Domain of power
In terms of progress on gender equality in key decision-making positions in major political, economic and social institutions, the EU is only halfway towards equality (European Commission, 2021a). Although the domain of power has seen the most improvement of all domains since 2010, progress has been slow and uneven. Women account for only one in three members of EU national parliaments. Women remain substantially under-represented in corporate boardrooms: 30 % in 2021. In large companies, less than 1 in 10 board presidents or CEOs are women. Despite women’s growing involvement in research funding, media content and sports policies, their opportunities to influence decisions in these sectors remain limited.
There are many reasons for the systemic under-representation of women in decision-making positions. These include gender roles and stereotypes, the heavy burden of housework and care duties, which limits women’s ability to be active in public life, discriminatory employment practices and gender-based violence. Concerns are also mounting over rampant online harassment of women in leadership, which further discourages women from engaging in public debate or running for office (EIGE, 2020a).
The glaring absence of women in COVID-19 emergency decision-making is having a direct impact on people’s lives. Ensuring gender balance in decision-making on disease prevention and response in all countries can strengthen governments’ responses (OECD, 2020a). The benefits of gender balance in crisis management extend beyond the immediate consequences of the pandemic to the longer-term ramifications of COVID-19 on gender equality (EIGE, 2021c).
Political representation and access to decision-making are now more frequently included among social determinants of health (SDH) (Bhui, 2018; Gerry McCartney et al., 2021), and are sometimes referred to as a political determinant of health (Ottersen et al., 2014). A 2020 WHO report found that the gap in life expectancy is correlated with the degree of political equity, and the benefit was greater for men (WHO Regional Office for Europe, 2020). In addition, Van de Velde et al. (2013) found that a high degree of macro-level gender equality, especially with more women in political decision-making, is associated with lower levels of depression in both women and men.

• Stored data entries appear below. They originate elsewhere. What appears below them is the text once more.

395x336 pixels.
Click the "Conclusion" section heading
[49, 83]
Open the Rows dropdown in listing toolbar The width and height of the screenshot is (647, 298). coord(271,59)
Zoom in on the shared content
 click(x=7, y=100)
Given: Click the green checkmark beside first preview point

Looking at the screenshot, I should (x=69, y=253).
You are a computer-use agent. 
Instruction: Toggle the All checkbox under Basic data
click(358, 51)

EU institutions have increasingly turned their attention to women’s representation in political and economic decision-making. The European Commission brought the issue to the political fore in 2012. It proposed a directive to improve the gender balance among non-executive directors of listed companies, with a minimum target of 40 % of the under-represented sex. Since then, the directive has been blocked in the Council.

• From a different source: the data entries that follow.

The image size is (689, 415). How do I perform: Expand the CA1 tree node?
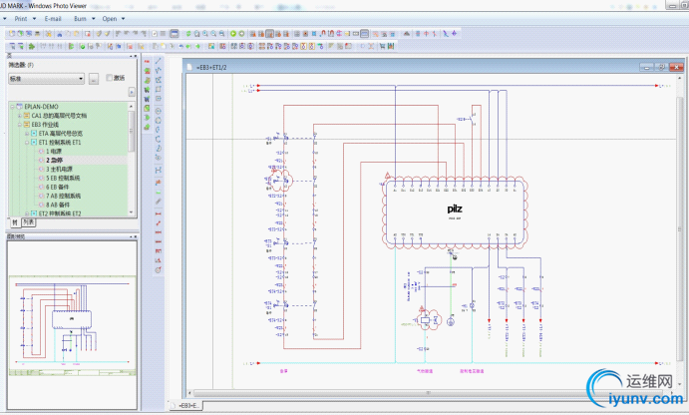(20, 116)
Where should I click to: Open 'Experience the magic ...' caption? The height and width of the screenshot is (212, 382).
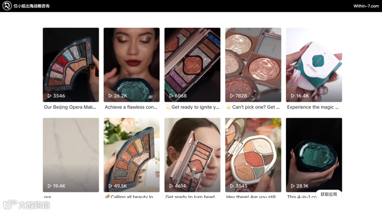[313, 107]
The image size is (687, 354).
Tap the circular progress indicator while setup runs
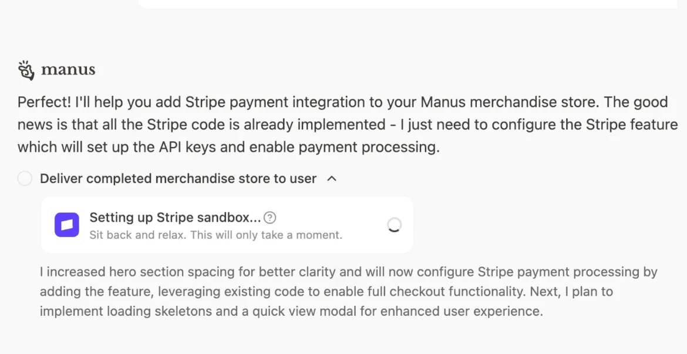(394, 225)
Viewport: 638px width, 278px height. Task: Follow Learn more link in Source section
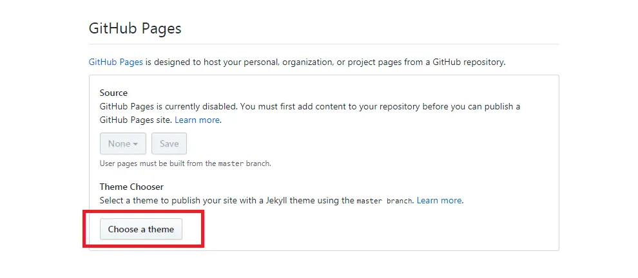click(x=197, y=120)
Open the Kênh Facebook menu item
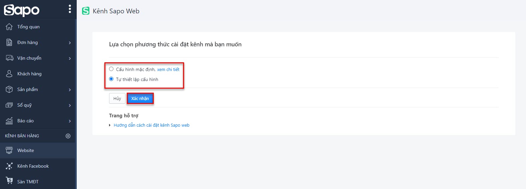This screenshot has height=189, width=526. 38,166
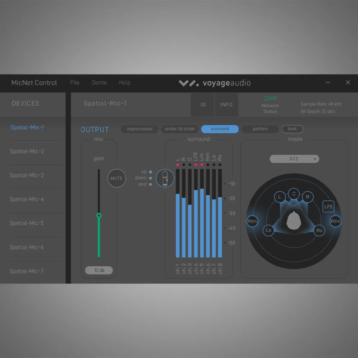Select the up orientation radio button

(150, 172)
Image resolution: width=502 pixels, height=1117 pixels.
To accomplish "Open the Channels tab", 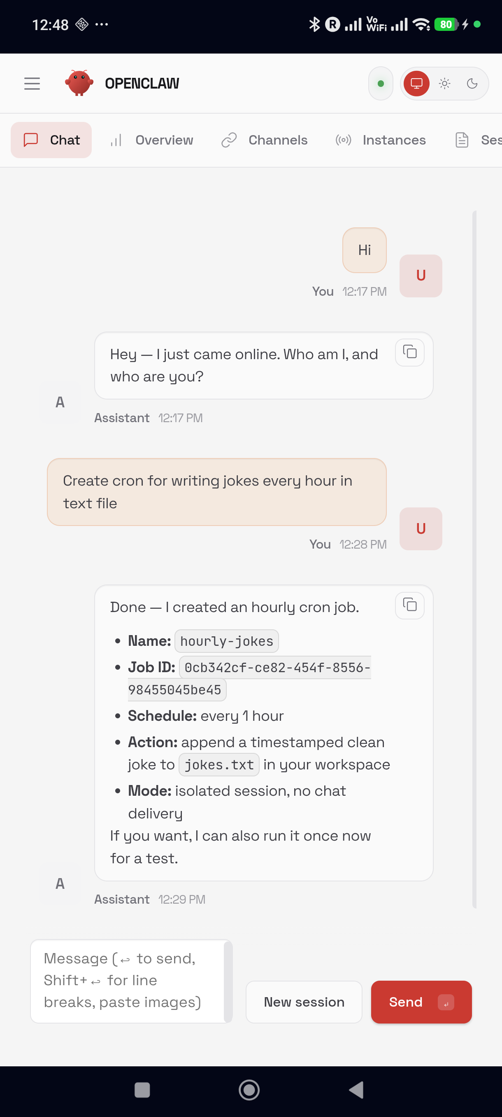I will pyautogui.click(x=265, y=140).
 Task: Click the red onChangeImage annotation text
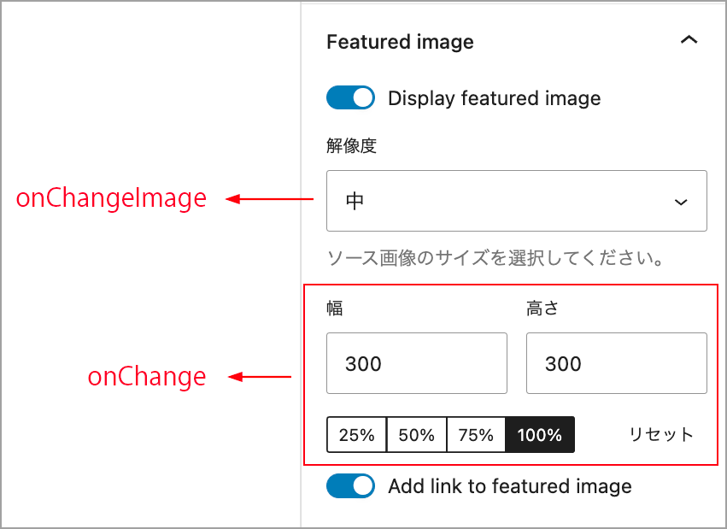pos(111,198)
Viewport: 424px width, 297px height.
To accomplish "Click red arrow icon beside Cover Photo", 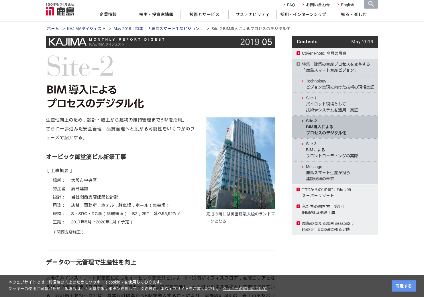I will (x=298, y=53).
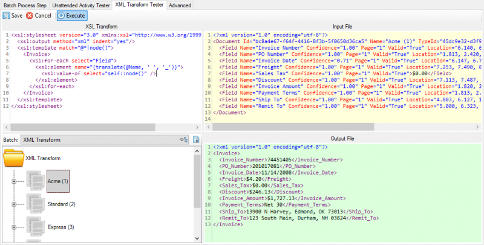Click the Save disk icon
484x245 pixels.
(x=7, y=15)
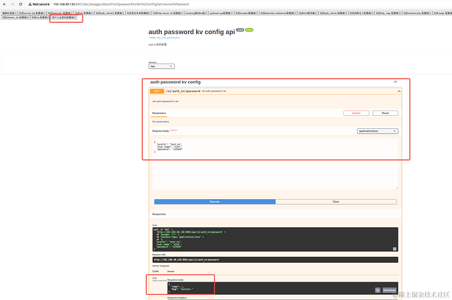Viewport: 452px width, 300px height.
Task: Click the browser back arrow
Action: pyautogui.click(x=4, y=4)
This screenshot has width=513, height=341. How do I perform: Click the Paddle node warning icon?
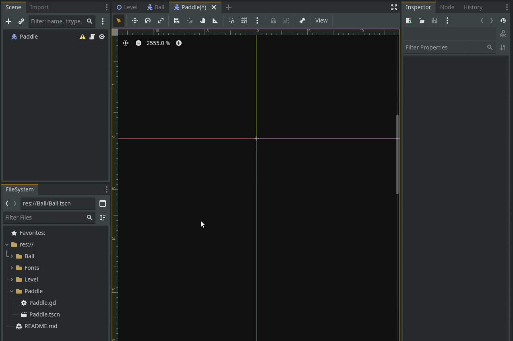(83, 37)
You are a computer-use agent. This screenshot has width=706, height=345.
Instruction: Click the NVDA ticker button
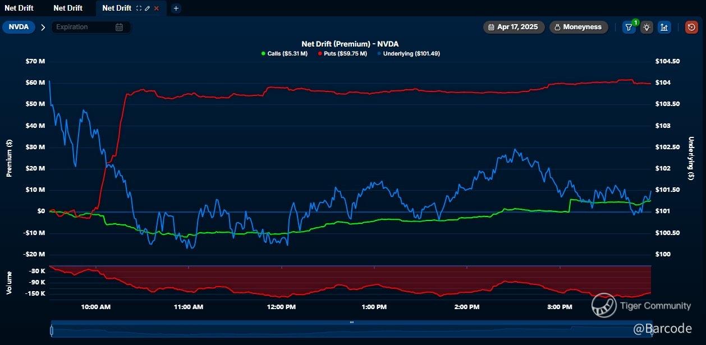[x=19, y=27]
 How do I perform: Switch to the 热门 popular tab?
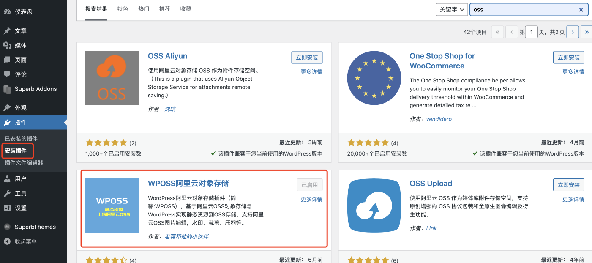pyautogui.click(x=144, y=8)
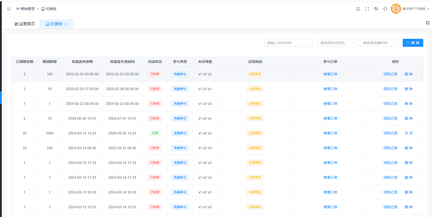Click 关闭 for the 正常 status coupon
This screenshot has height=217, width=432.
click(408, 133)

Gender balance in decision-making is one of the three main pillars of the EU gender equality strategy 2020–2025. It underlines the importance of having women in leadership positions across political, economic and social s (European Commission, 2020b). The Commission has also adopted the European democracy action plan. It envisages actions to mainstream equality at every level to better enable democratic engagement, including gender balance in politics and decision-making (European Commission, 2020a).
 EIGE’s Gender Statistics Database shows that, as of May 2021, the European Parliament comprises 39 % women and 61 % men. As regards the European Commission, 2019 was the best year to date in terms of gender-balanced appointments, with 12 women (44 %) and 15 men (56 %), as Member States responded to a call from President of the European Commission Ursula von der Leyen for gender parity in nominations. The replacement of the Irish Commissioner in October 2020 has improved the balance still further, to 13 women (48 %) and 14 men (52 %).
 The domain of power measures gender equality in the highest decision-making positions across the political, economic and social spheres. The subdomain of political power looks at the representation of women and men in national parliaments, government and regional/local assemblies. The subdomain of economic power examines the proportions of women and men on the corporate boards of the largest nationally registered companies and national central banks. The subdomain of social power includes data on the boards of research funding organisations, public broadcasters and the national sports federations of the sample of 10 most popular national sports in each country.